Riceviamo e pubblichiamo un comunicato stampa del consigliere regionale Marrese:
“Esprimo piena condivisione e sostegno all’iniziativa dei Sindaci di Rionero in Vulture, Atella, Melfi e Viggianello, che con senso di responsabilità istituzionale hanno rivolto alla Regione Basilicata una richiesta di confronto e di revisione della disciplina dei canoni concessori delle acque minerali nell’ambito dell’iter del Disegno di Legge n. 62/2025.
La loro lettera aperta rappresenta un contributo importante e costruttivo su una materia che incide direttamente sulle comunità locali e sugli equilibri economici e finanziari dei territori interessati.
Per questo ritengo assolutamente condivisibile la richiesta di aprire un dialogo vero con i Comuni, affinché le scelte legislative possano maturare attraverso un percorso partecipato e rispettoso delle istanze degli enti locali.

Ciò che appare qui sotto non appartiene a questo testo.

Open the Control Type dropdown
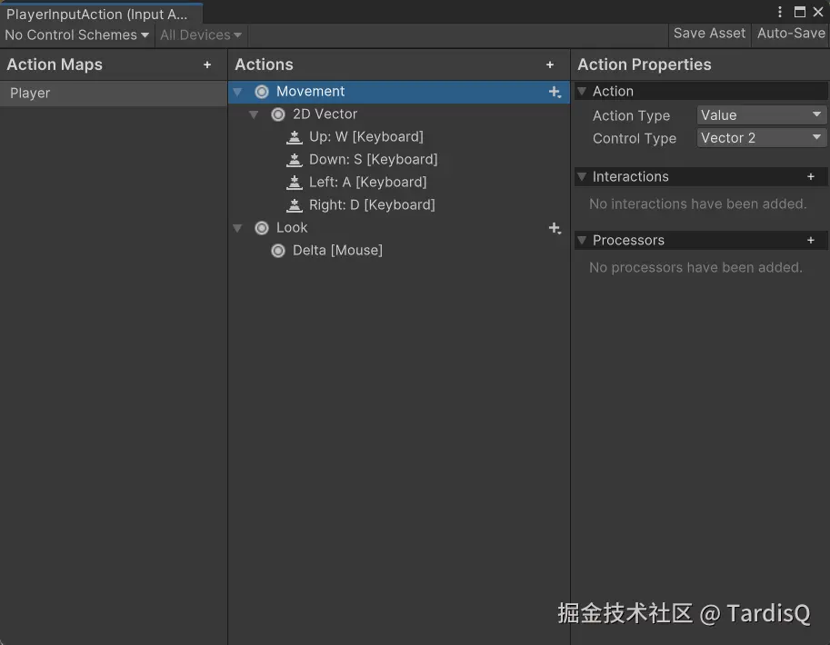pyautogui.click(x=761, y=138)
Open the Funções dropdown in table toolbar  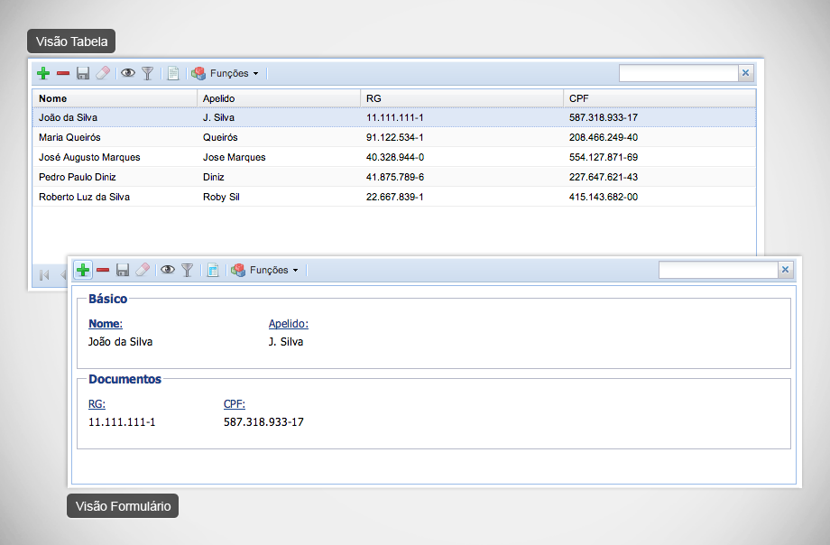(x=226, y=73)
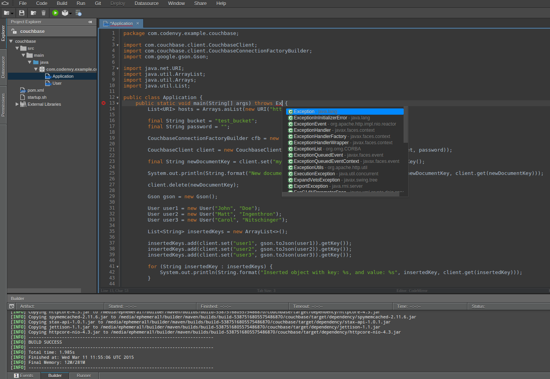Viewport: 550px width, 379px height.
Task: Open the build package dropdown arrow
Action: (70, 14)
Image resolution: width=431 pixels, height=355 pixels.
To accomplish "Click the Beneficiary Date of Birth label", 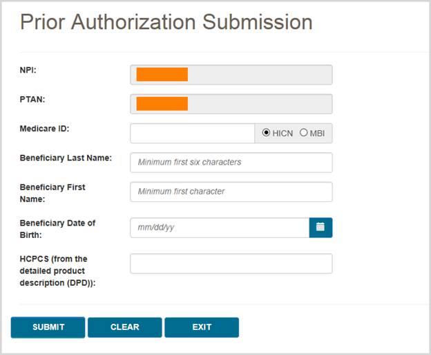I will 57,228.
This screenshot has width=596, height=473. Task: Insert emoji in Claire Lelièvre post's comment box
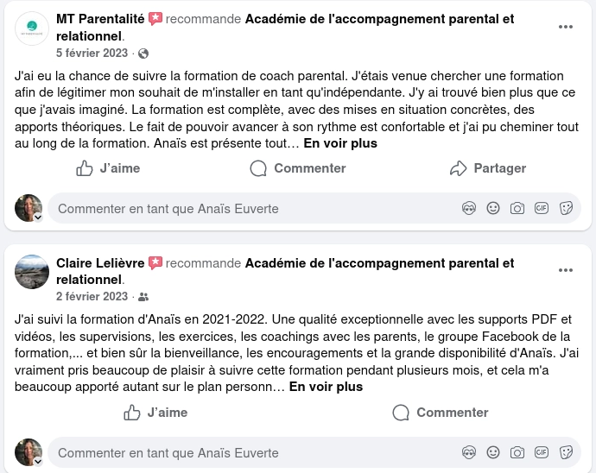click(x=493, y=452)
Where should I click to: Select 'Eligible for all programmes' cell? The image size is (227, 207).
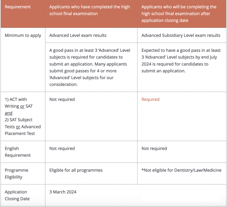(x=76, y=170)
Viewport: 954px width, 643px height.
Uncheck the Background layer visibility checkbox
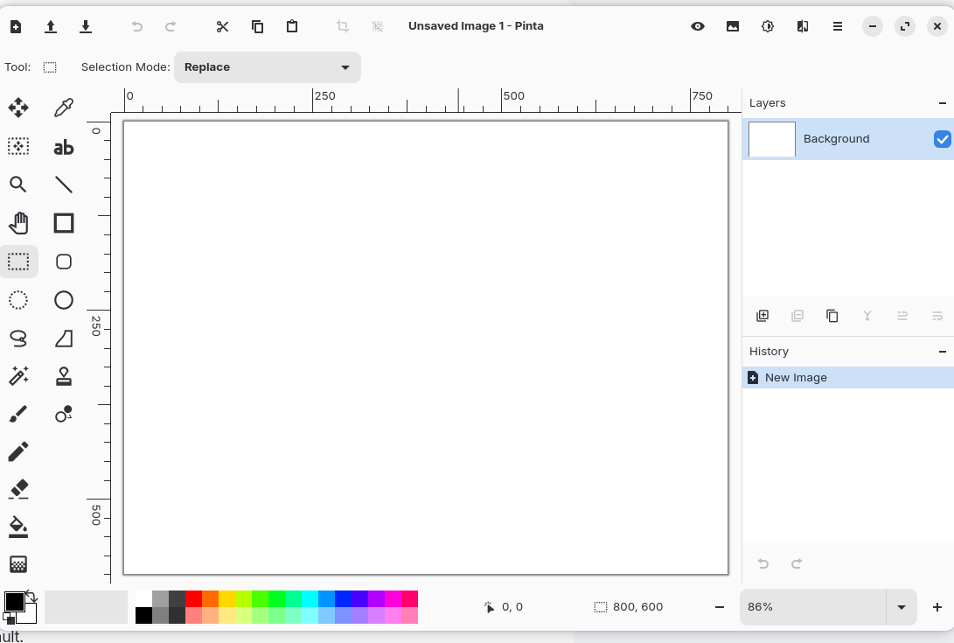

Del resto, sono stato il primo a intervenire pubblicamente nei giorni immediatamente successivi all’approvazione del DDL da parte della Giunta regionale, evidenziando le criticità contenute nel provvedimento e sollecitando il pieno coinvolgimento degli amministratori locali nel percorso legislativo.
Una posizione che oggi trova ulteriore conferma nelle preoccupazioni espresse dai Sindaci.
La Regione ha il dovere di ascoltare i territori e di costruire soluzioni condivise, soprattutto quando si affrontano temi che riguardano risorse strategiche e ricadute significative per le comunità lucane.
Mi auguro pertanto che la richiesta avanzata dai Sindaci venga accolta e che si possa avviare al più presto un confronto istituzionale serio e approfondito, nell’interesse della Basilicata e dei suoi cittadini”.